Given text:
* * *

Some of you will probably be familiar with a charming German movie called “Goodbye, Lenin,” the story of which concerns a woman in Communist-ruled East Germany who falls into a coma and wakes up a few months later in a unified, democratic Federal Republic of Germany. To avoid another shock to her delicate nervous system, the woman’s two children carefully preserve her old living environment, so as to fool her into believing that her Socialist fatherland is still intact and that the outside world is exactly the same as when she temporarily left it.
The United Nations lives in a similar alternative universe. Since its creation in 1945, a good part of its internal life has revolved around an endless cycle of committee meetings, work plans and resolutions that take little account of how the outside world is changing. On certain occasions, its deliberations can seem so out of touch with reality that you wonder whether the directors of “Goodbye, Lenin” are lurking somewhere in the background.
Last week (a momentous, exhausting week, as we all recall) was also a busy one at the world body. On Tuesday and Wednesday, the U.N. General Assembly’s Fourth Committee—an entity that remains concerned with “decolonization” in an age when territorial empires are a thing of the past—passed seven resolutions, all of which focused on Israel and the Palestinians and all of which condemned Israel in resolute terms.
One resolution expressed dismay that the descendants of the Palestinians who fled during Israel’s 1947-48 War of Independence, whom the United Nations still classifies as “refugees,” were still awaiting repatriation. Another resolution referred to the Temple Mount in Jerusalem as al-Haram al-Sharif, its Islamic nomenclature. Yet another resolution decried Israel’s actions in the “occupied Syrian Golan,” as if the apocalyptic civil war in neighboring Syria, in which hundreds of thousands of Palestinians were murdered, tortured and ethnically cleansed, had never happened.
A foreign-policy realist can counter that the Fourth Committee’s deliberations mean very little, irrespective of the size of the majorities behind its various anti-Israel resolutions. Only at the United Nations is the Palestinian question still regarded as the key to regional, if not global, peace, when that view has become an anachronism everywhere else. It is the only international body to dedicate a vast bureaucracy to the Palestinians exclusively, notable mainly for UNRWA, the Palestinian-only refugee agency, but also the General Assembly’s own “Committee on the Exercise of the Inalienable Rights of the Palestinian People,” a cauldron of anti-Zionism, and the Geneva-based Human Rights Council, which reserves a permanent spot on its agenda (“Item 7”) to lacerate Israel for its alleged violations. The United Nations is also the only global body to have officially denounced Zionism, the national liberation movement of the Jewish people as a form of racism. Old habits die hard, then—but in this case, the harder they persist, the weaker their impact is upon the wider world.

* * *

[Rows of pointing data]

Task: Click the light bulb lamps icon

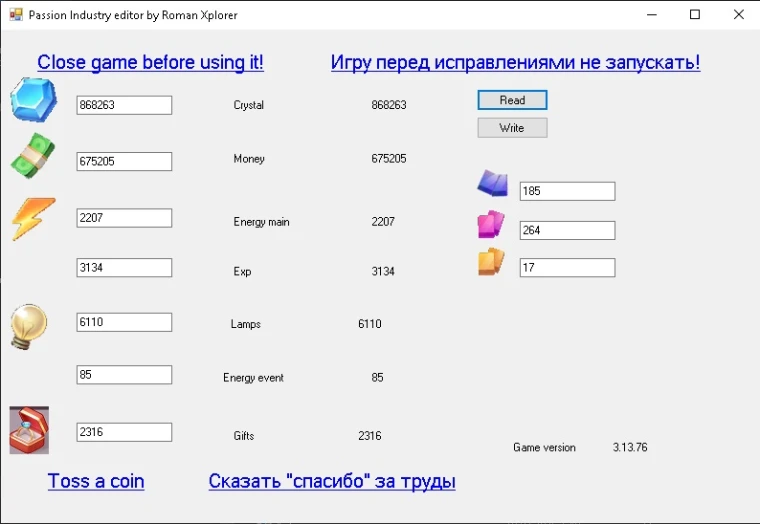Action: point(28,326)
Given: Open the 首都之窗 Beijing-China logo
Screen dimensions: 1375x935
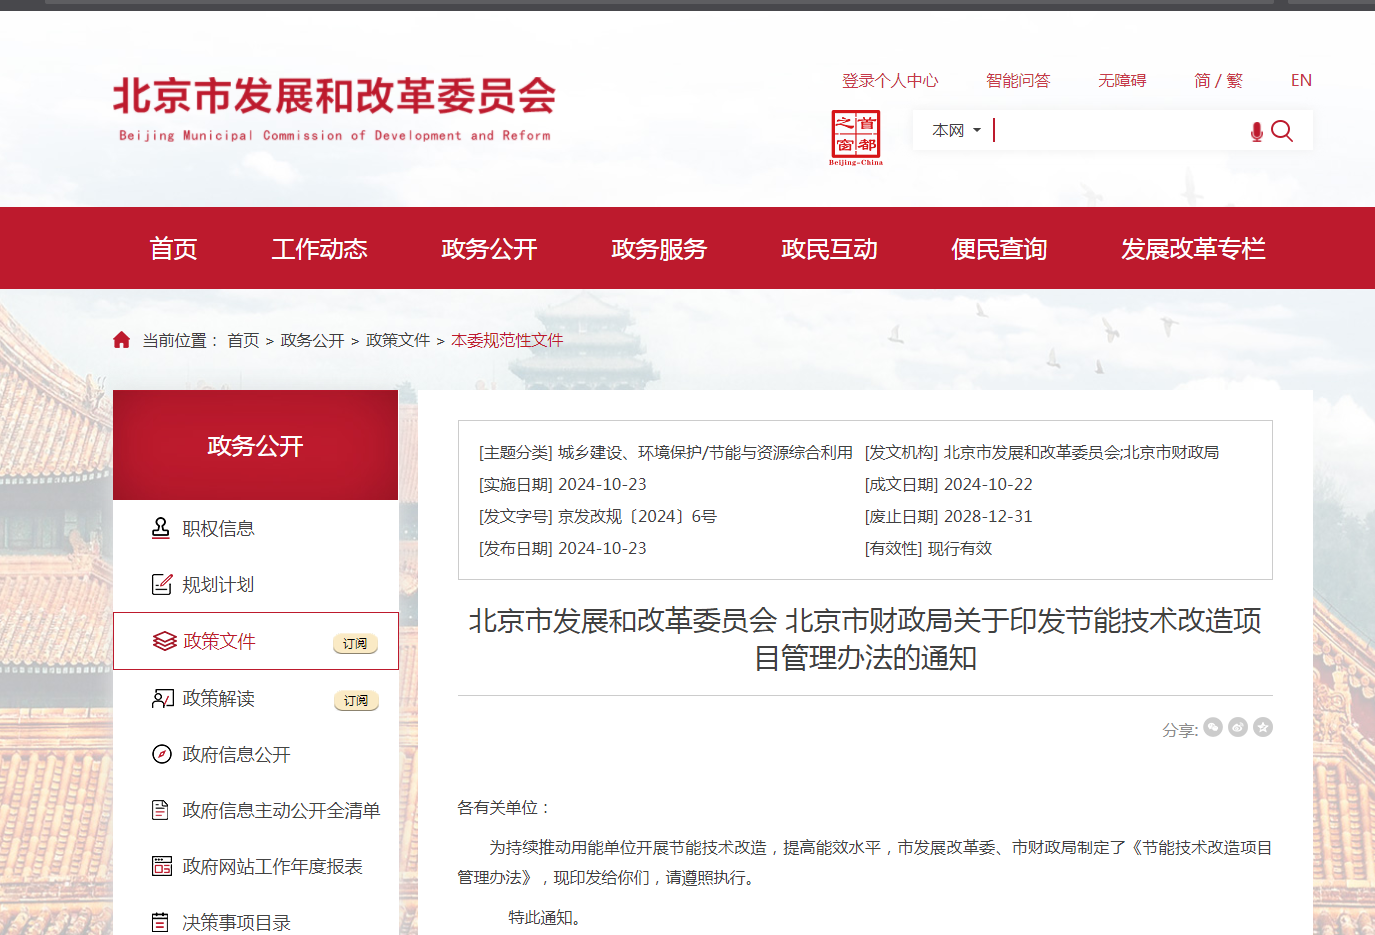Looking at the screenshot, I should click(856, 137).
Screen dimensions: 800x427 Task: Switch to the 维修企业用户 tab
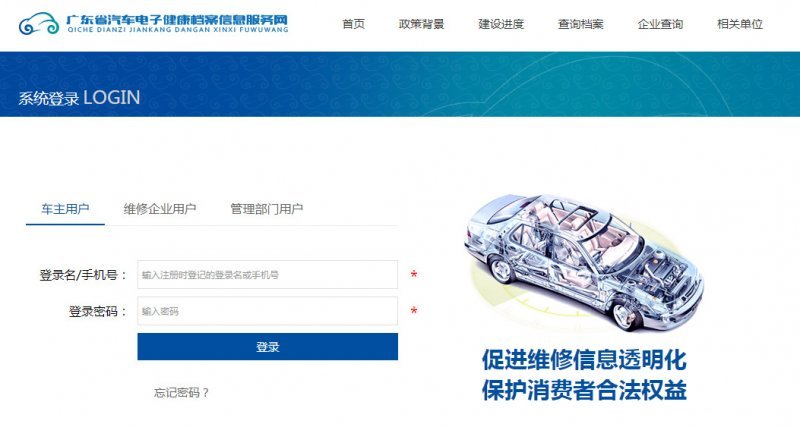(x=160, y=209)
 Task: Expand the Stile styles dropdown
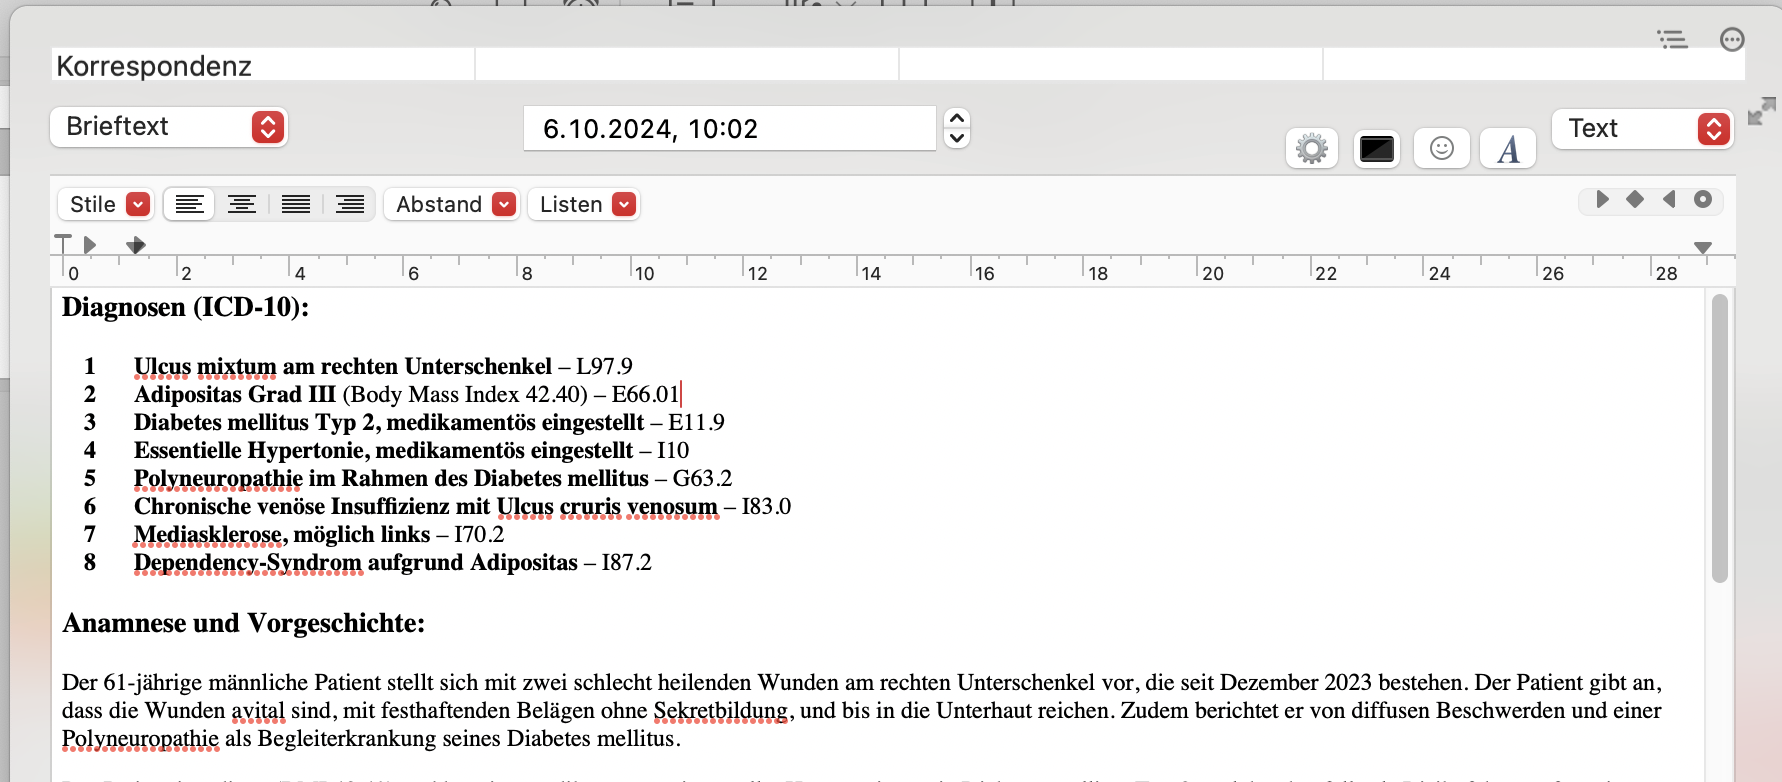(x=105, y=204)
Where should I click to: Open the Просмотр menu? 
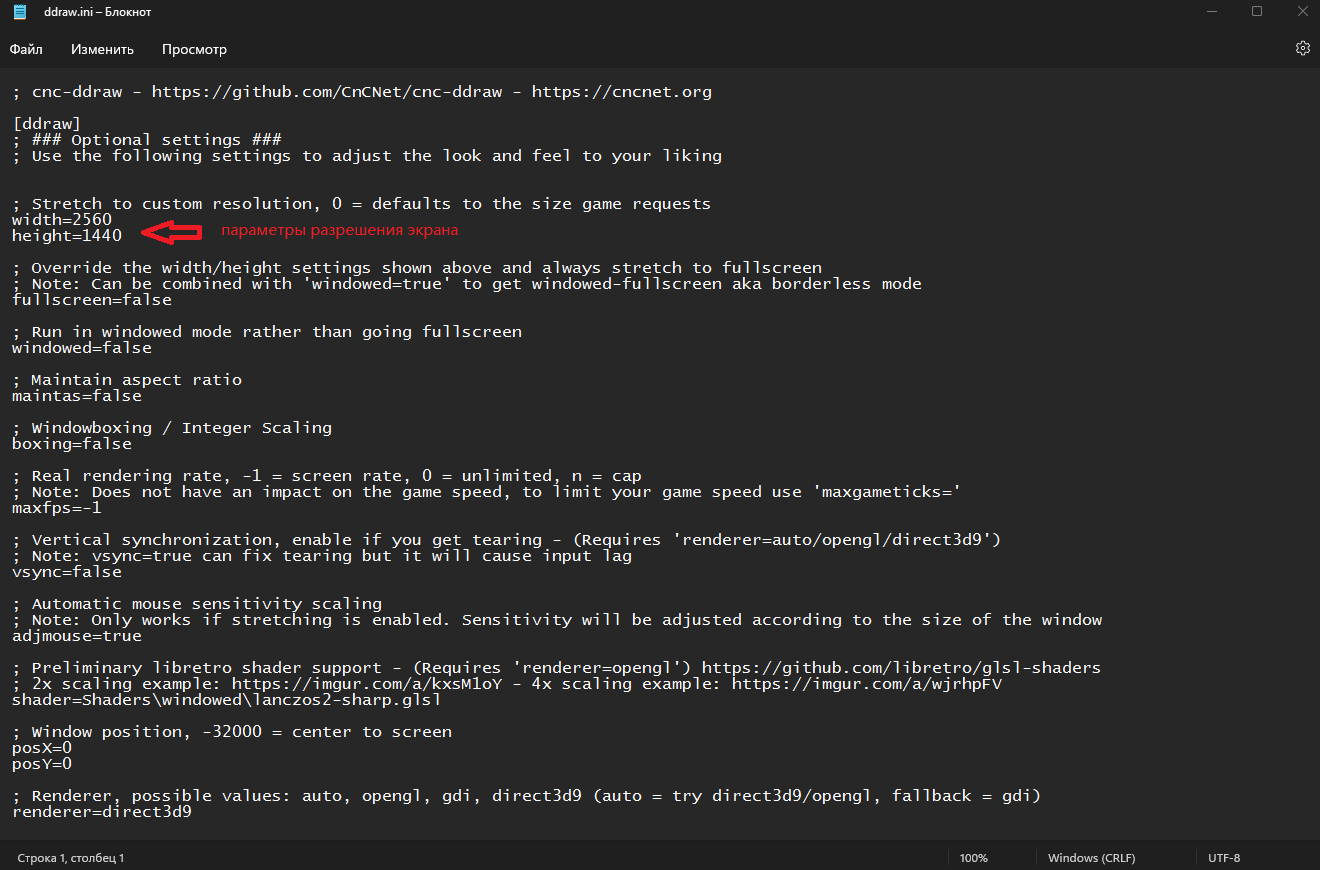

* * *

Tasks and exercises:
[a] According to the commentary on the United Nations, how many resolutions did the General Assembly's Fourth Committee pass last week?
[b] Output the passage of the commentary on the United Nations starting with "One resolution expressed" and going on through "had never happened.".
[c] List the Fourth Committee resolutions that the commentary on the United Nations describes one by one, giving what each one did.

Solutions to the exercise:
[a] Seven resolutions, all focused on Israel and the Palestinians.

[b]
One resolution expressed dismay that the descendants of the Palestinians who fled during Israel’s 1947-48 War of Independence, whom the United Nations still classifies as “refugees,” were still awaiting repatriation. Another resolution referred to the Temple Mount in Jerusalem as al-Haram al-Sharif, its Islamic nomenclature. Yet another resolution decried Israel’s actions in the “occupied Syrian Golan,” as if the apocalyptic civil war in neighboring Syria, in which hundreds of thousands of Palestinians were murdered, tortured and ethnically cleansed, had never happened.

[c]
- One expressed dismay that the descendants of the Palestinians who fled during Israel's 1947-48 War of Independence were still awaiting repatriation.
- One referred to the Temple Mount in Jerusalem as al-Haram al-Sharif.
- One decried Israel's actions in the "occupied Syrian Golan."